13 Jun 2016, 12:00 am
Financial Nigeria

Summary

IFAD currently has 20 country offices in Africa, including a special regional service centre, based in Kenya.

Maize

United Nations International Fund for Agricultural Development (IFAD) is scheduled to examine its decentralisation programme whereby IFAD hosts country offices and directly recruits and employs national staff to run its administrative and financial operations in the countries where it finances projects.

IFAD is the United Nations agency that invests in rural people to reduce poverty and increase food security. According to a statement issued on Monday by the agency, government representatives and agricultural development specialists will gather at a workshop in Nairobi, Kenya, on June 13-14, to evaluate the progress of the decentralisation programme.
   
The Nairobi event is one of the four regional workshops being organised by IFAD’s Independent Office of Evaluation (IOE). IOE conducts evaluations of IFAD-financed operations to promote accountability and learning.

The Rome-headquartered IFAD began its decentralisation programme in 2003 and now has 40 country offices worldwide.

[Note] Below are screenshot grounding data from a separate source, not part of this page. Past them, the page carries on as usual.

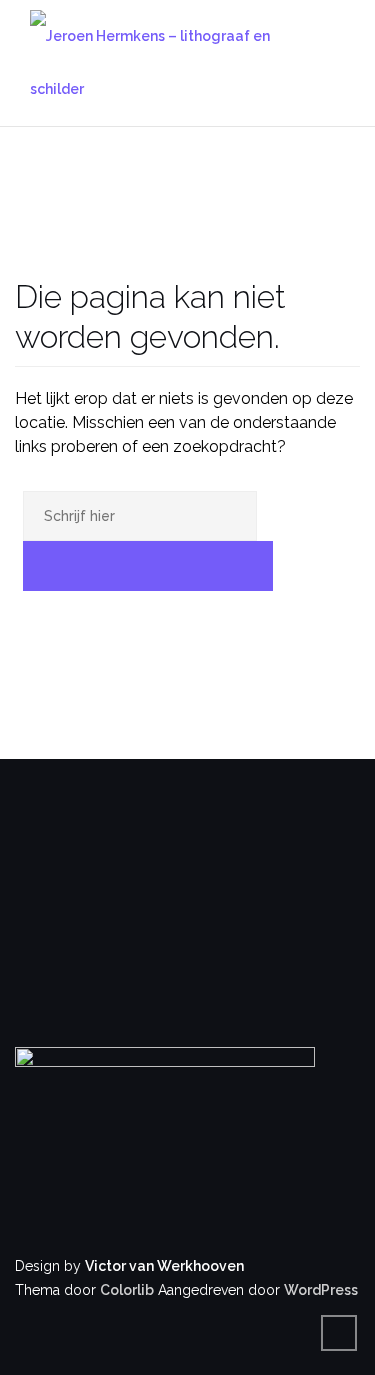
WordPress (321, 1290)
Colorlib (127, 1290)
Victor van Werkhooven (164, 1266)
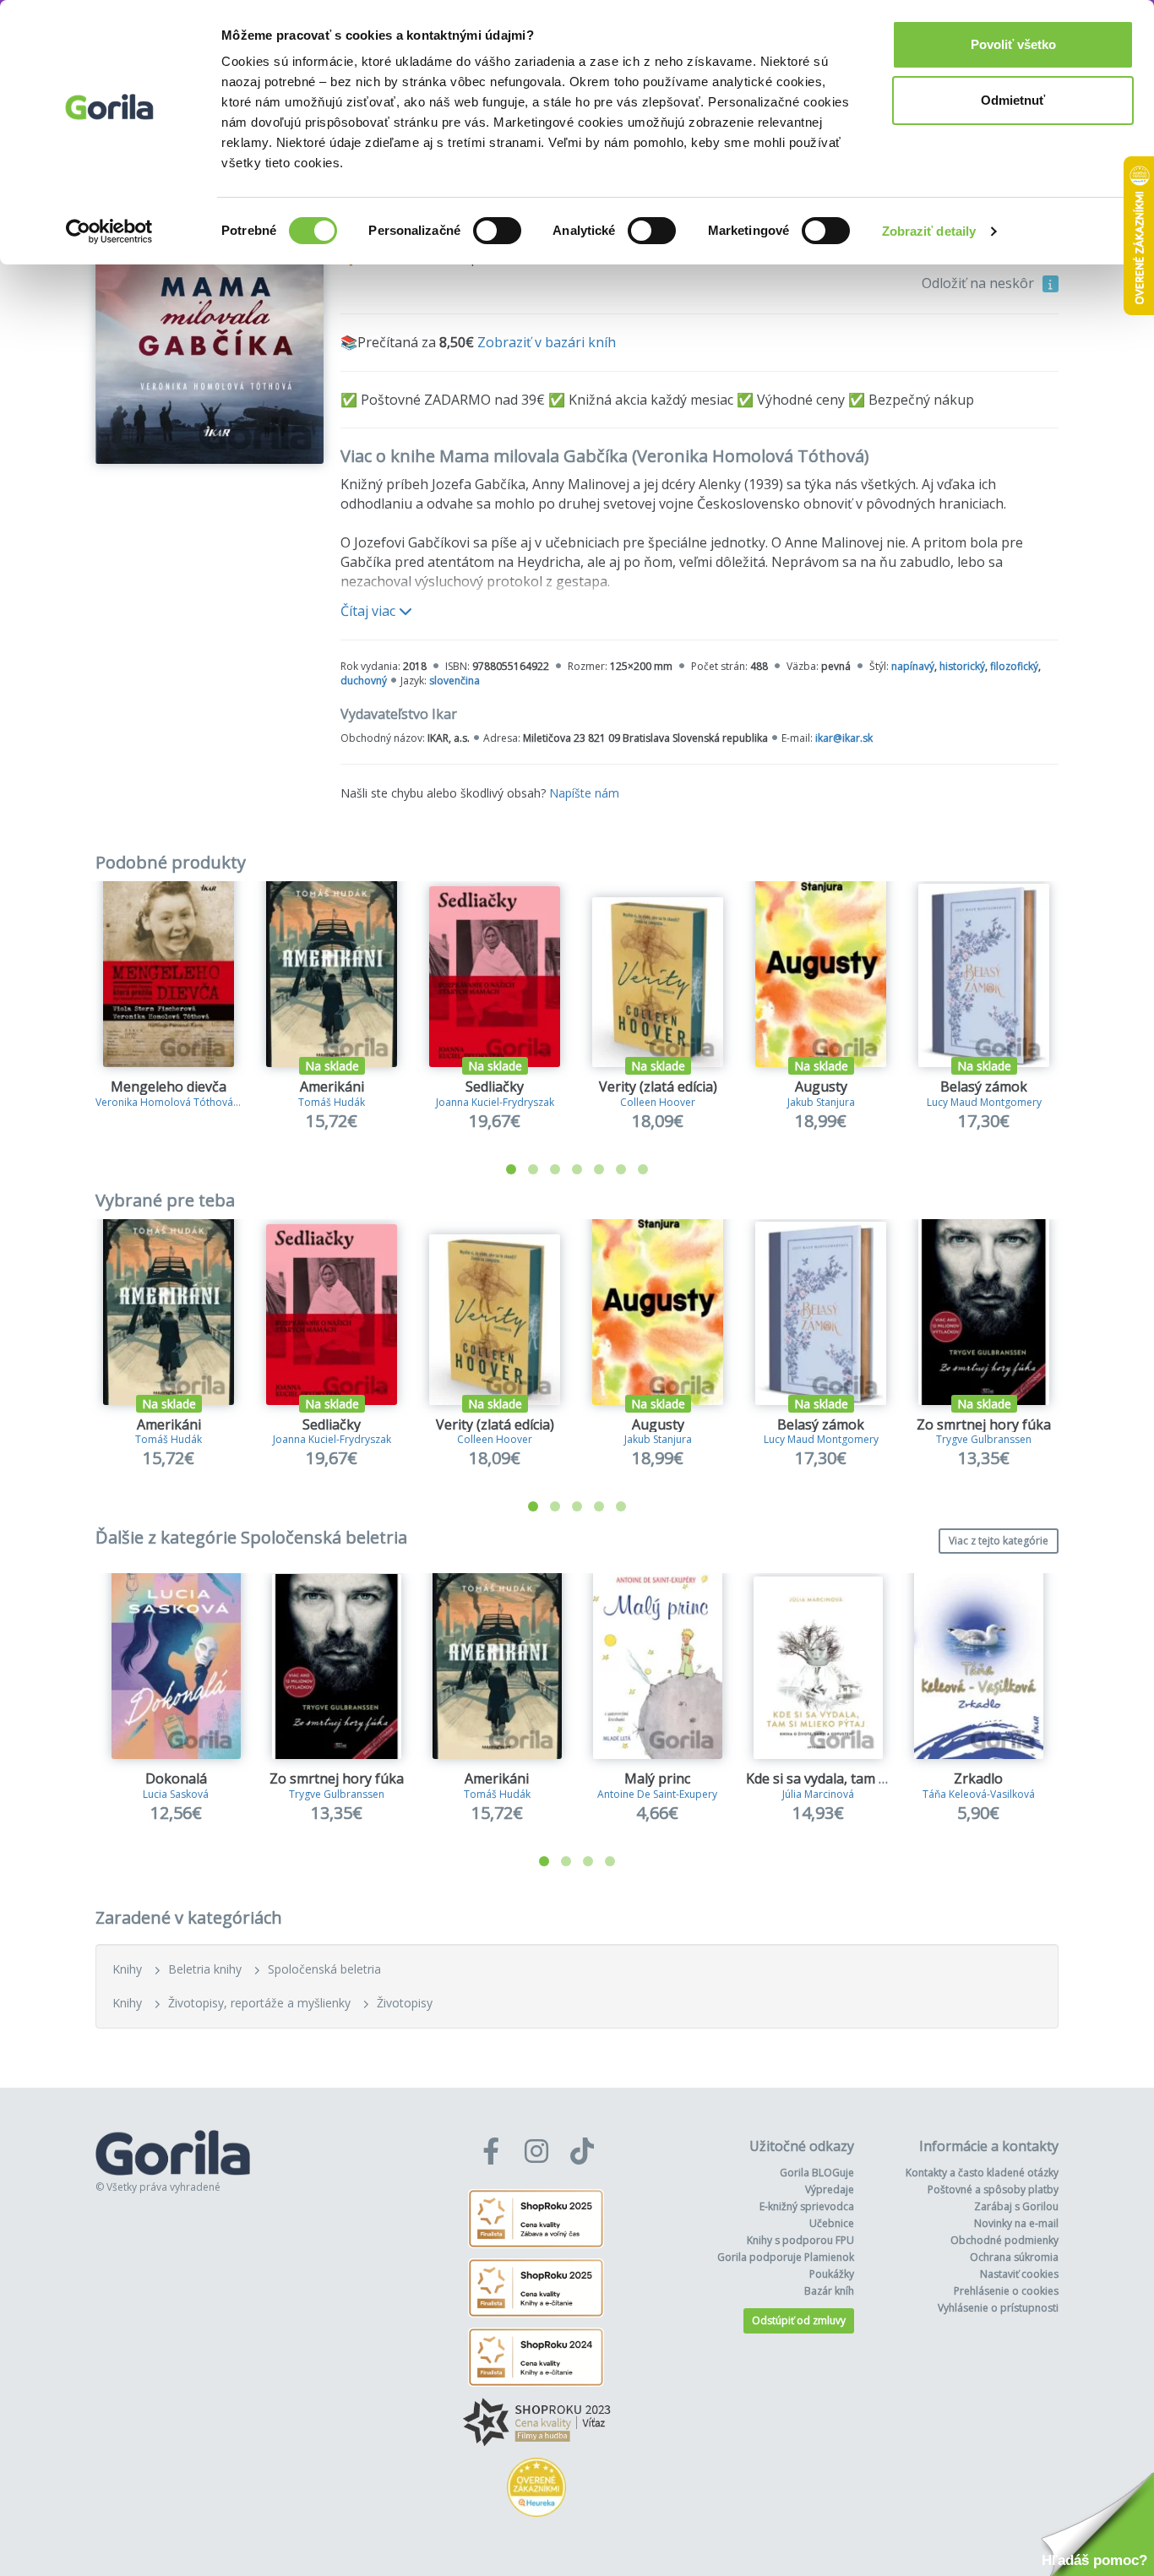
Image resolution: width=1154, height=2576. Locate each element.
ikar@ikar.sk (844, 738)
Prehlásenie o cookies (1006, 2291)
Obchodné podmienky (1004, 2240)
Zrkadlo (978, 1778)
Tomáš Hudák (331, 1102)
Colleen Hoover (657, 1102)
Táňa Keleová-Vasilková (979, 1794)
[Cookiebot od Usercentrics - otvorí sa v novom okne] (109, 231)
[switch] (497, 230)
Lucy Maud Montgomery (984, 1102)
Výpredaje (829, 2189)
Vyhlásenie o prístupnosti (998, 2308)
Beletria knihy (205, 1969)
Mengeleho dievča (168, 1086)
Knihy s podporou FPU (800, 2240)
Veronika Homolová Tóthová (164, 1102)
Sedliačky (494, 1086)
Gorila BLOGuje (817, 2172)
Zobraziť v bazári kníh (546, 342)
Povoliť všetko (1013, 44)
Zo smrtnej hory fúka (984, 1424)
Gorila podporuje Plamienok (785, 2257)
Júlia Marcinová (818, 1794)
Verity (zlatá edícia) (658, 1086)
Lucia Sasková (176, 1794)
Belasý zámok (983, 1086)
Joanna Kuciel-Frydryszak (495, 1102)
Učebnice (831, 2223)
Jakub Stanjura (821, 1102)
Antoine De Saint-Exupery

IFAD currently has 20 country offices in Africa, including a special regional service centre for Eastern and South Africa including the Indian Ocean island states, based in Kenya. The workshop in Nairobi will focus on IFAD-funded operations in eastern, southern, western and central Africa.

“On the basis of the emerging findings of the evaluation, IFAD will be able to strengthen its development effectiveness on the ground and play a more effective role in the countries where it works, strengthening results and impact for project beneficiaries, and building local capacities for conducting its operations,” said Oscar A. Garcia, Director of IOE.

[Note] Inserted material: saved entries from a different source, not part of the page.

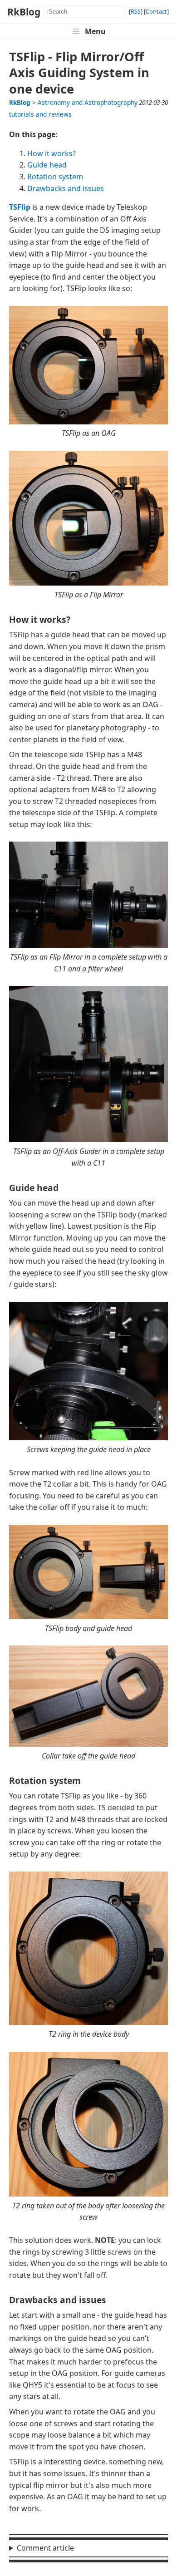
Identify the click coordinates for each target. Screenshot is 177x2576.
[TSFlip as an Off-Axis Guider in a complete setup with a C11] (88, 1139)
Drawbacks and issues (65, 188)
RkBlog (23, 11)
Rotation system (55, 177)
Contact (156, 11)
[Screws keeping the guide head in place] (88, 1438)
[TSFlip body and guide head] (88, 1616)
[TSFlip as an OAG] (88, 422)
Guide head (47, 165)
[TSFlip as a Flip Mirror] (88, 583)
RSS (136, 11)
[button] (88, 31)
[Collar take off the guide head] (88, 1744)
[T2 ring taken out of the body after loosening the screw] (88, 2194)
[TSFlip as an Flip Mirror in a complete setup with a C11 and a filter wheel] (88, 945)
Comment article (45, 2548)
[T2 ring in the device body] (88, 2022)
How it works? (51, 153)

The IFAD statement said previous independent evaluations of its operations found that IFAD’s country presence has allowed the organisation to be closer to projects and programmes, has given it more visibility and has enabled it to draw on local expertise and talent. Investing in country offices has paid off in terms of both efficiency and effectiveness. For instance, benefits have been realised in the in-country programme development and implementation support, partnership-building, policy dialogue, knowledge management, and innovation.

The evaluation will aim to answer key questions such as:  What is the relevance of decentralisation to national ownership and direction of development assistance? To what extent has decentralisation contributed to achieving development results? What contribution did the decentralisation of administrative and financial business processes make to efficiency?

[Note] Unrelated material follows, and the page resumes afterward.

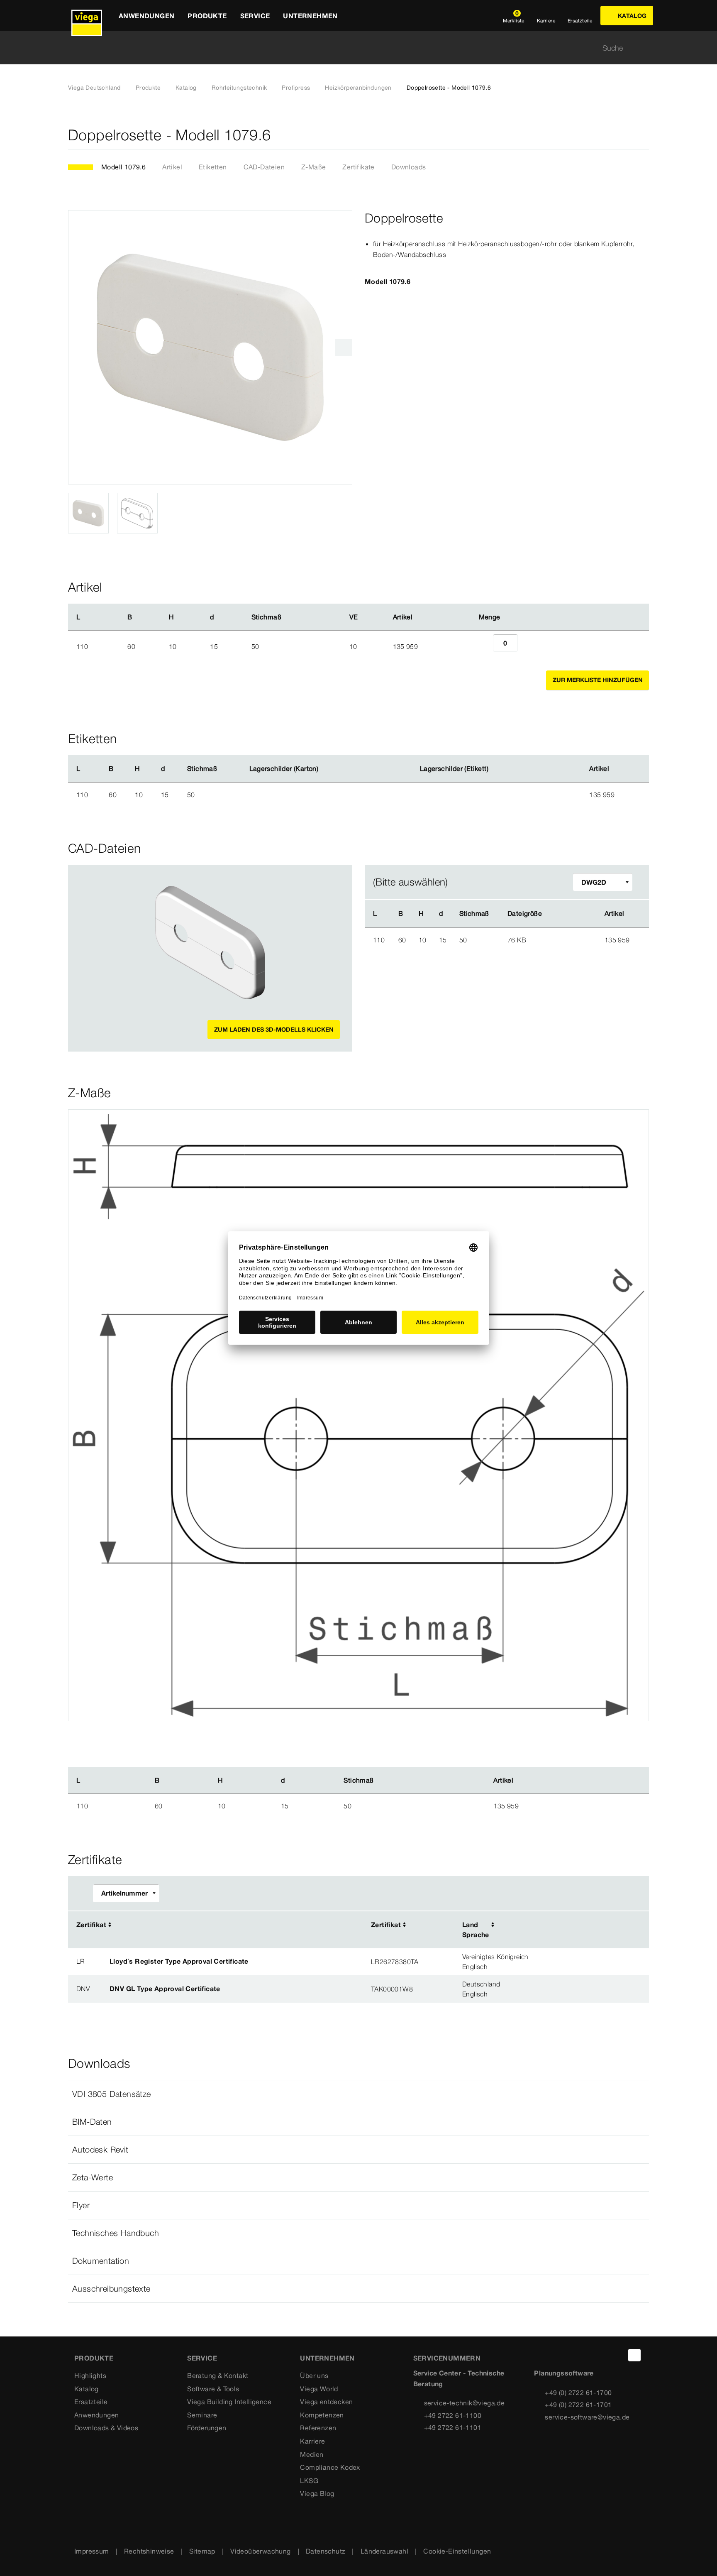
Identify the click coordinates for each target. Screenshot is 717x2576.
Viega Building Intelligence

“The importance of this corporate-level evaluation cannot be overstated,” said Périn Saint Ange, IFAD’s Associate Vice-President. “By understanding what has and has not worked in our decentralisation process, we will be able to improve our individual country operations and, ultimately, be more effective in improving the lives of the rural people with whom we work.”

Since the Fund was established in 1979, IFAD has financed 188 agriculture projects and development programmes in East and Southern Africa at a total investment value of $3.4 billion. In West and Central Africa, IFAD has supported 221 projects in the region with $3.1 billion in financing.